All was not right with the world.
As soon as the last course of the banquet was served, I got up.
"Leaving so soon?" Quenami asked.
"I want to see the body," I said.
Quenami raised a perfectly-plucked eyebrow. "Always the High Priest, I see. Forget it, Acatl. The man had a sunstroke."
I shook my head. "Magical sunstrokes don't exist, Quenami. Someone cast a spell on him."
I expected Acamapichtli to say something, but he had remained worryingly silent – as if lost in thought. Probably thinking of how he could turn the situation to his advantage.
Quenami smiled. "Look at you. Such wonderful dedication." His voice took on a hard edge. "Nevertheless… today we celebrate our victory, Acatl – the return of the army, and the confirmation of our Revered Speaker. Tizoc-tzin needs his High Priests here."

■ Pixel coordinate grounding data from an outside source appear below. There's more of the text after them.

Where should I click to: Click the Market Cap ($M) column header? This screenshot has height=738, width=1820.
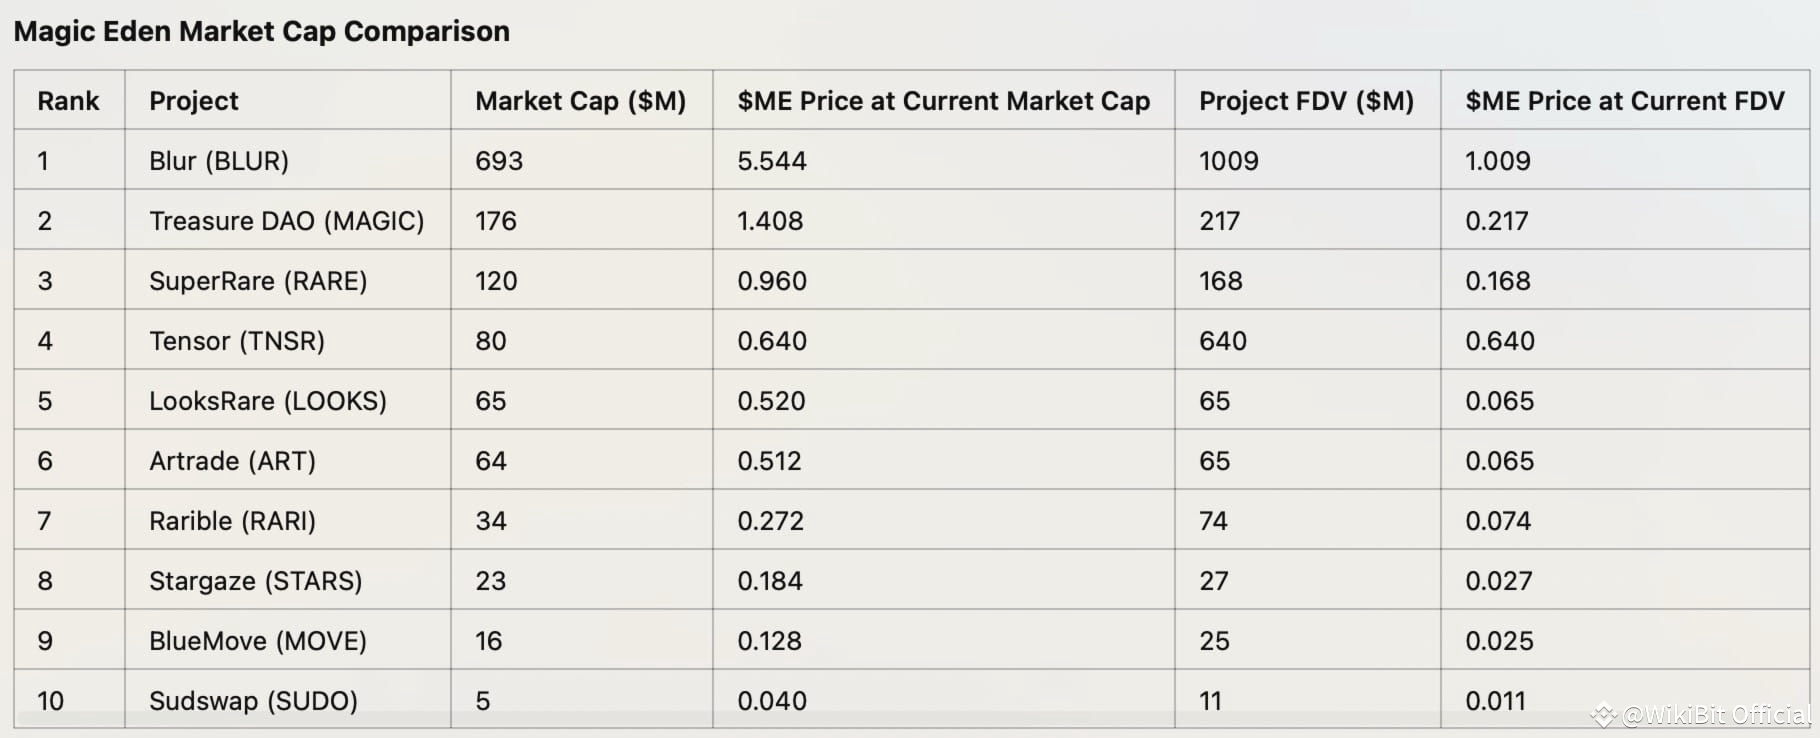click(x=580, y=101)
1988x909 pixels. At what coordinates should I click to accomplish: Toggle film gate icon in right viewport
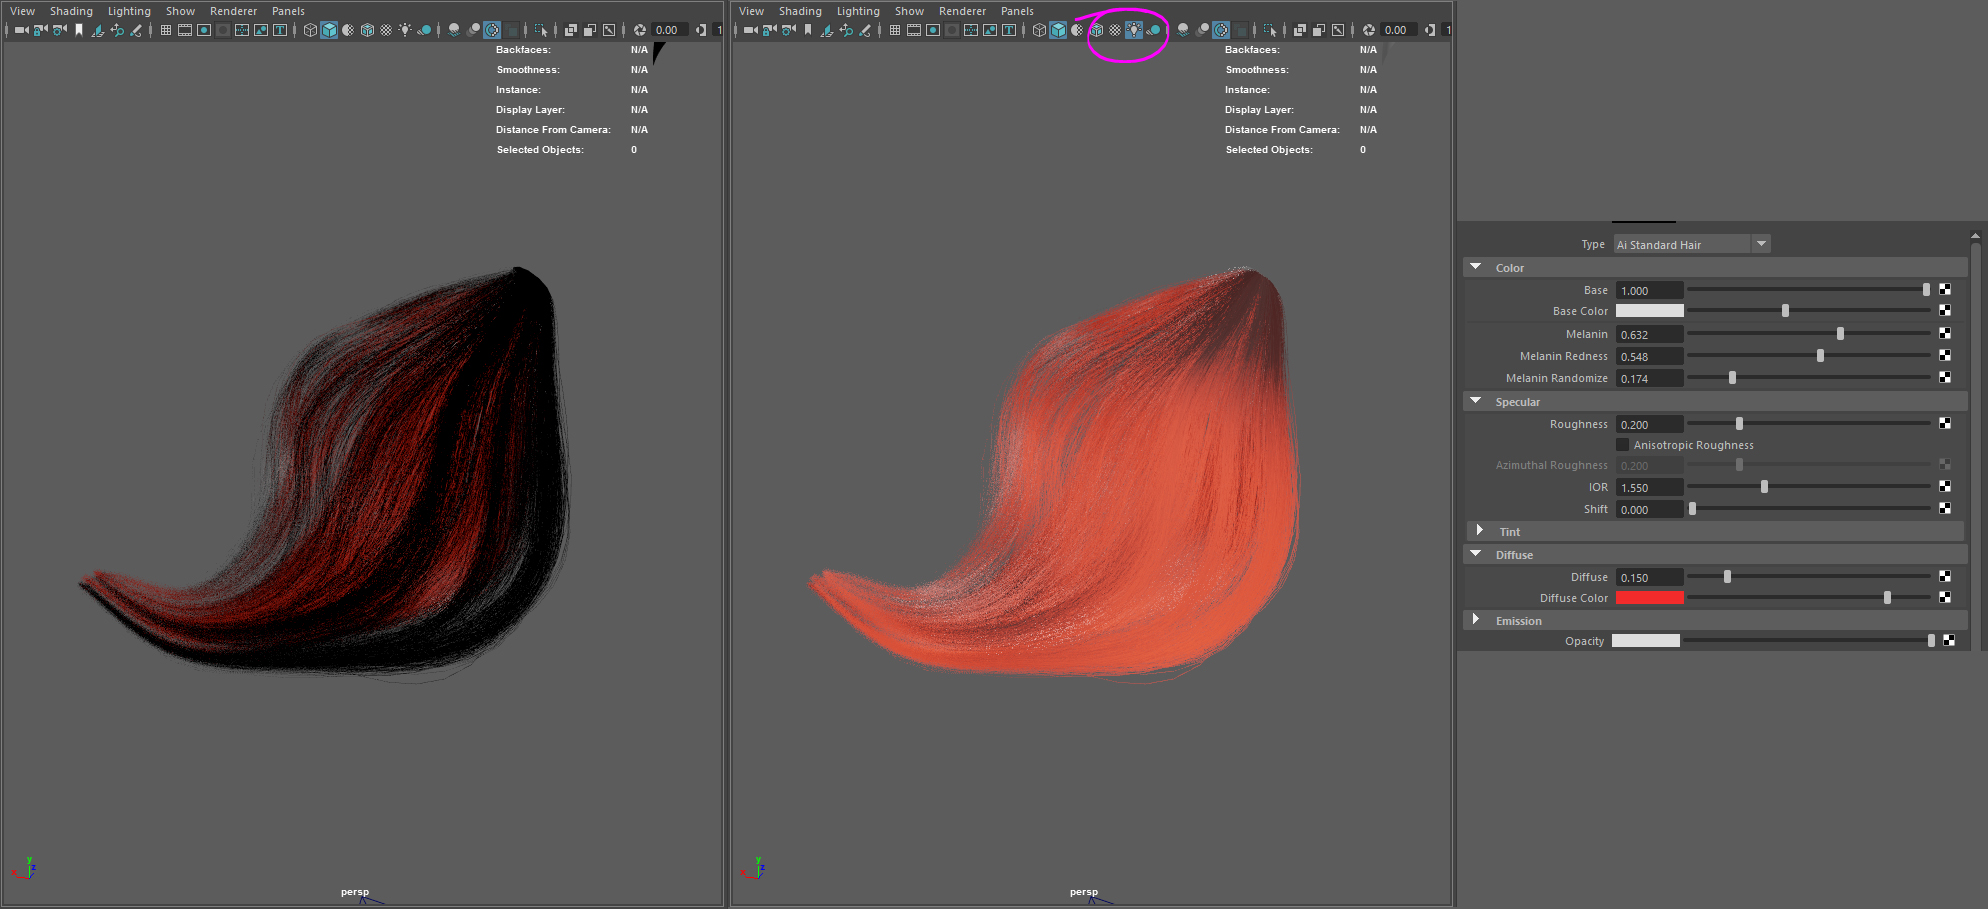(914, 30)
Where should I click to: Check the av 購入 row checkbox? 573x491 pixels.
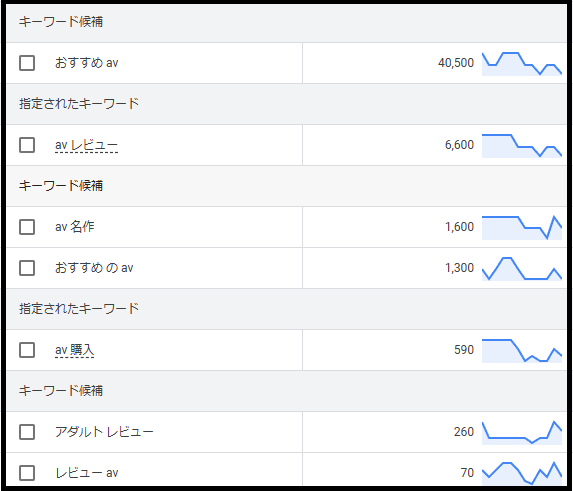(27, 350)
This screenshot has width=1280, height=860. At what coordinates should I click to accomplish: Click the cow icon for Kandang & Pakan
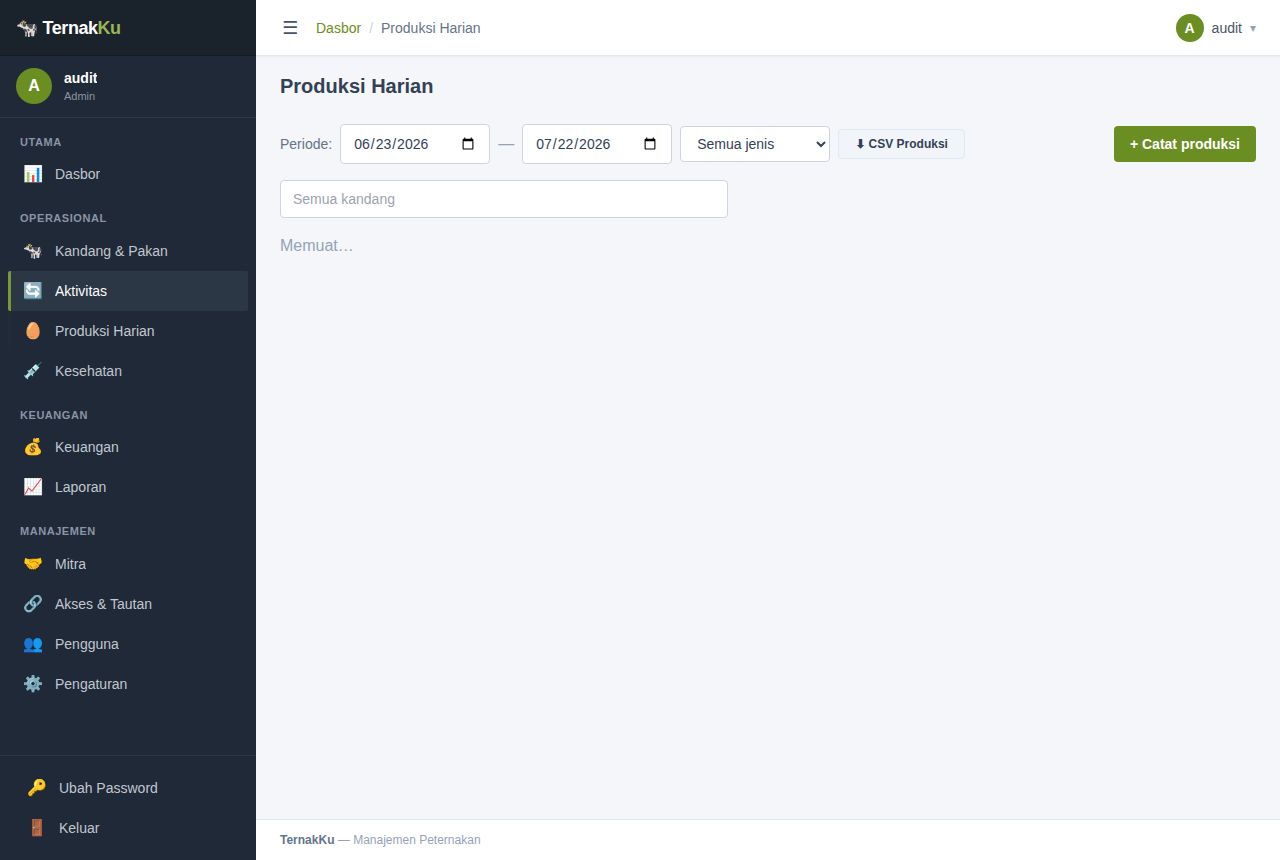[33, 251]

An unmistakable, utterly unsubtle threat. But I'd had enough. "This isn't the confirmation," I said. "As you said – today we celebrate our victory. I don't think the absence of one person is going to make a difference." Especially not one High Priest with dubious loyalties, as far as Tizoc-tzin was concerned. "I don't stop being High Priest for the Dead when we celebrate."
Quenami made a slow, expansive gesture – one I knew all too well, the one which suggested there were going to be unpleasant consequence and that he'd done all he could to warn me.
And, of course, the moment I had my back turned, he was going to go to his master and denounce us.
At least I knew where I stood with him.
The dead warrior had been taken deep within the Imperial palace – on the outskirts of Tizoc-tzin's private apartments. The sky above us had the uncanny blue of noon, with Tonatiuth the Fifth Sun at his highest.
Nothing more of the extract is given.